Task brief: Please change "tweet" to "post" in the part of the material that opens with the line containing "Like Tom's Skriniar tweet" and closes at the end of the material, then give that part again with nothing else altered and the pictures left out.

Data for this task:
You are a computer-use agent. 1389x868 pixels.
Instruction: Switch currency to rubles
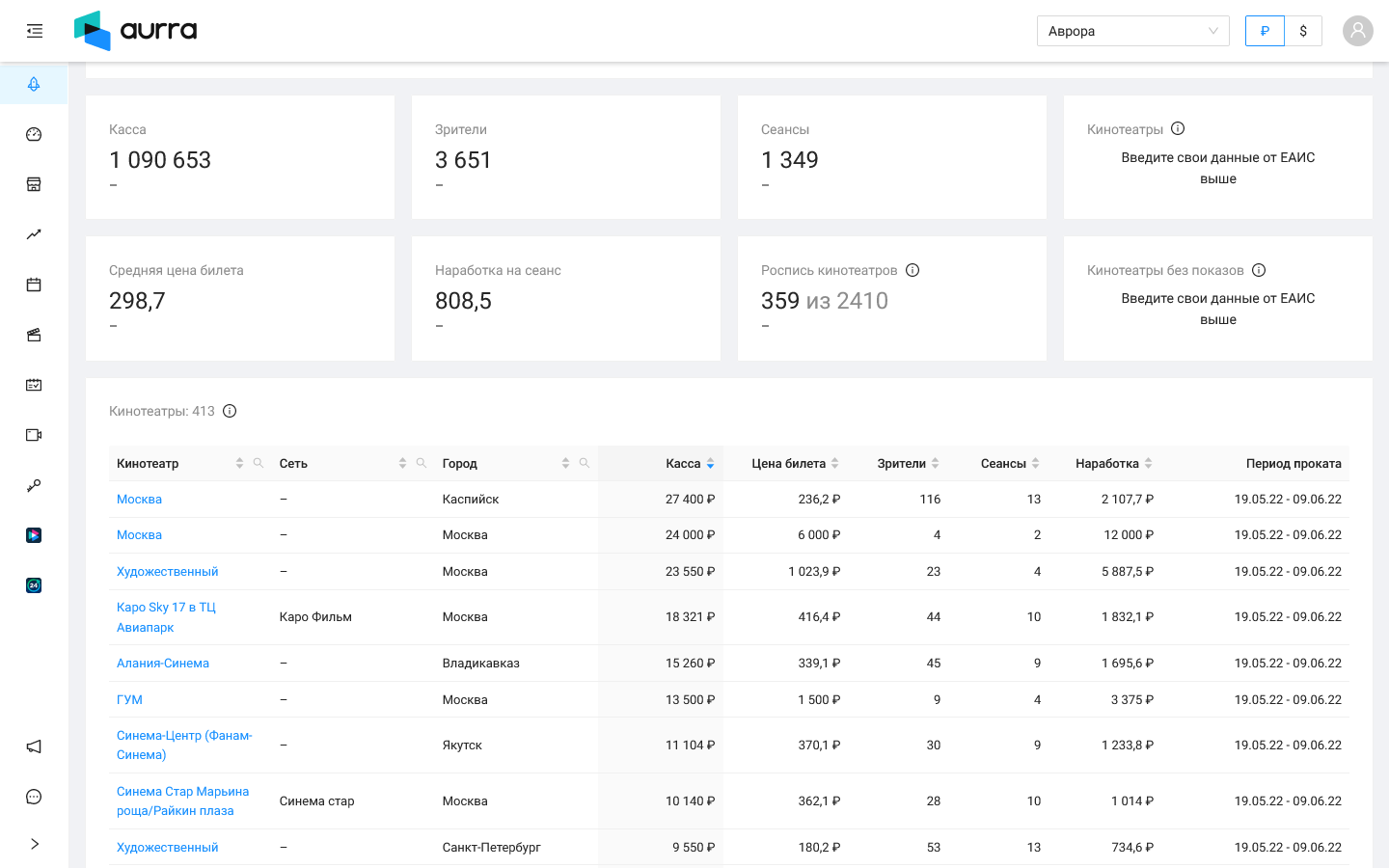pyautogui.click(x=1265, y=31)
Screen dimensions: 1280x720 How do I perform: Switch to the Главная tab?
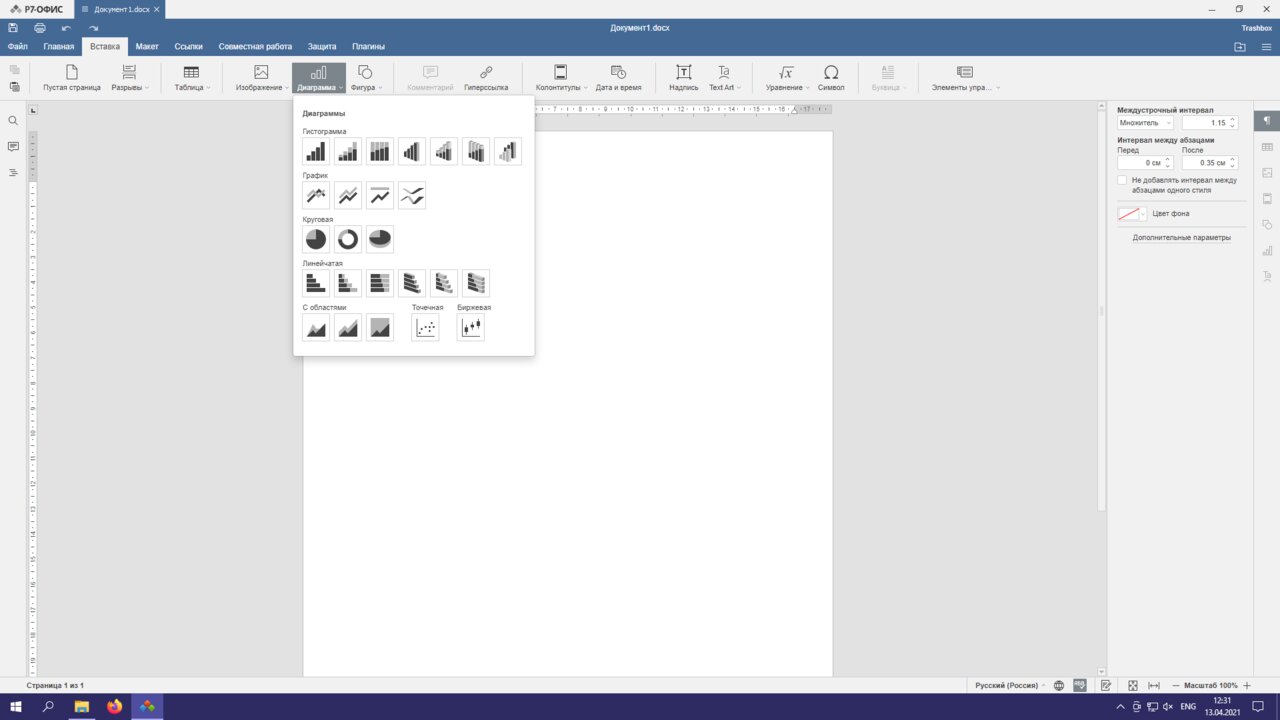59,46
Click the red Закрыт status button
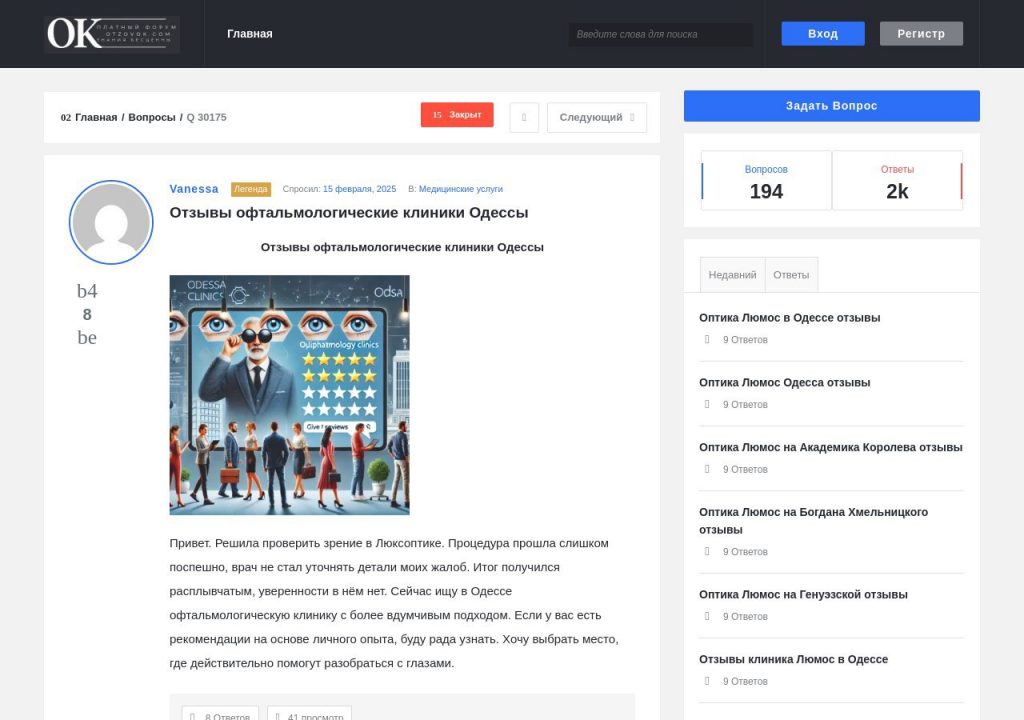 [457, 115]
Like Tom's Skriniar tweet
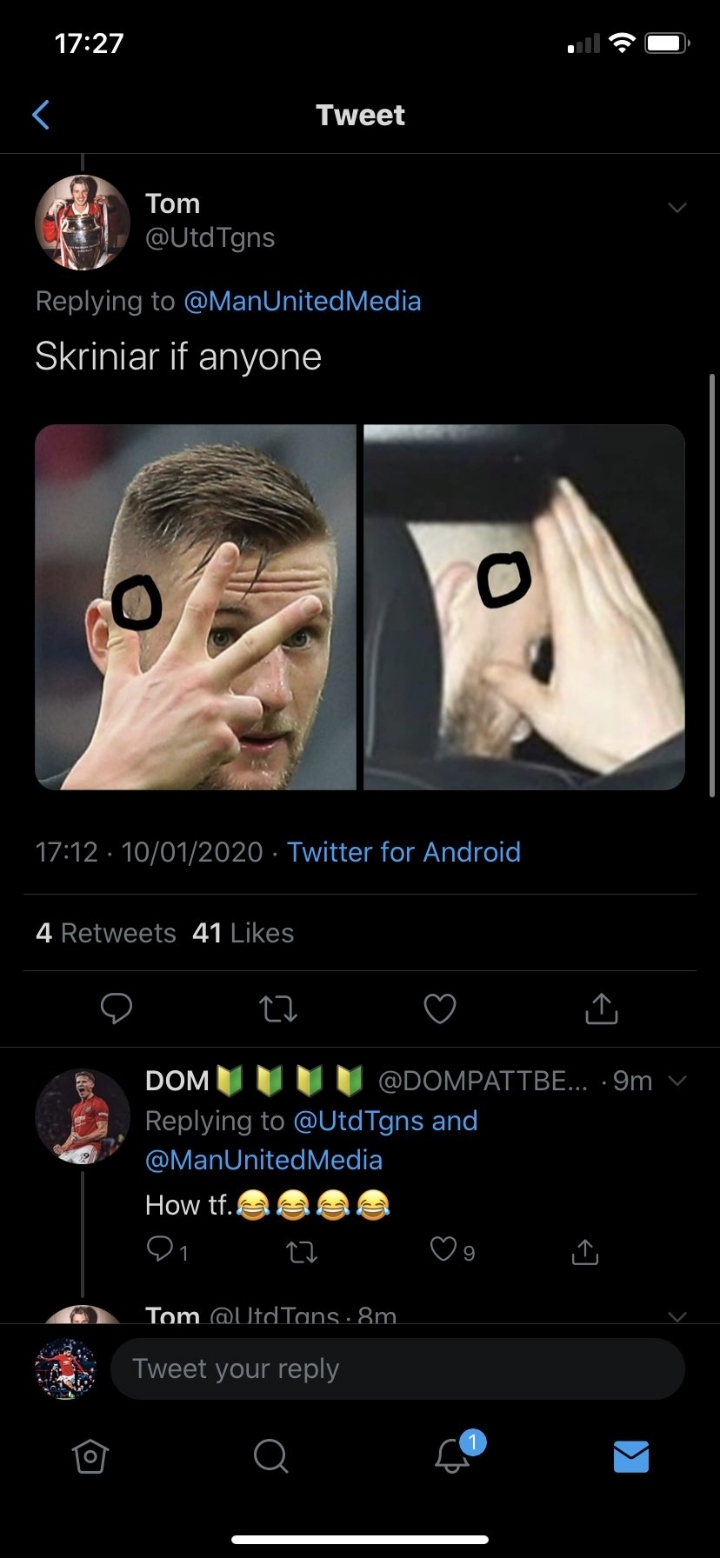Screen dimensions: 720x1558 click(439, 1009)
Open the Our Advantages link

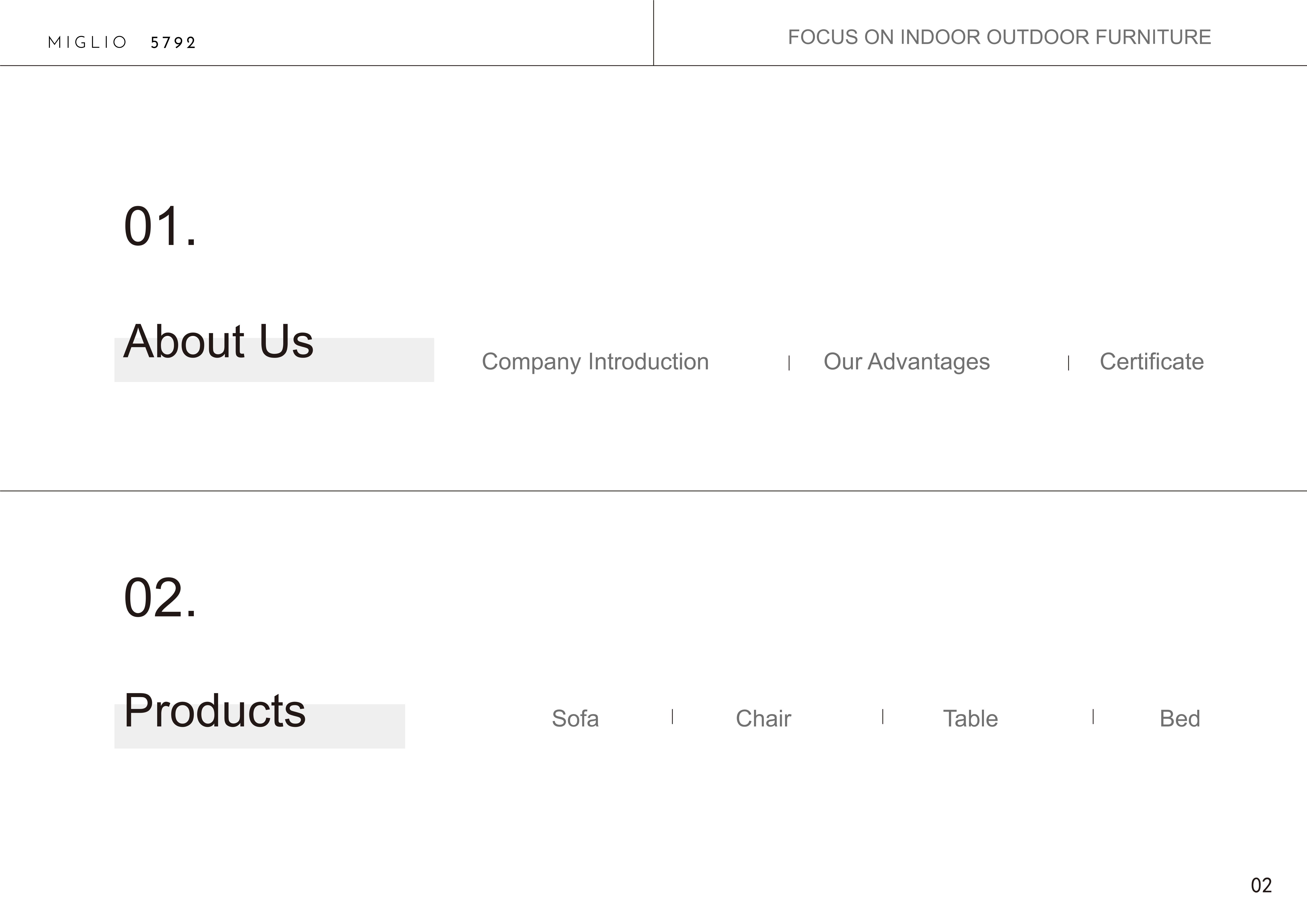coord(906,362)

Complete response:
Like Tom's Skriniar post
Screen dimensions: 720x1558 click(439, 1009)
Open the Our Advantages link

coord(906,362)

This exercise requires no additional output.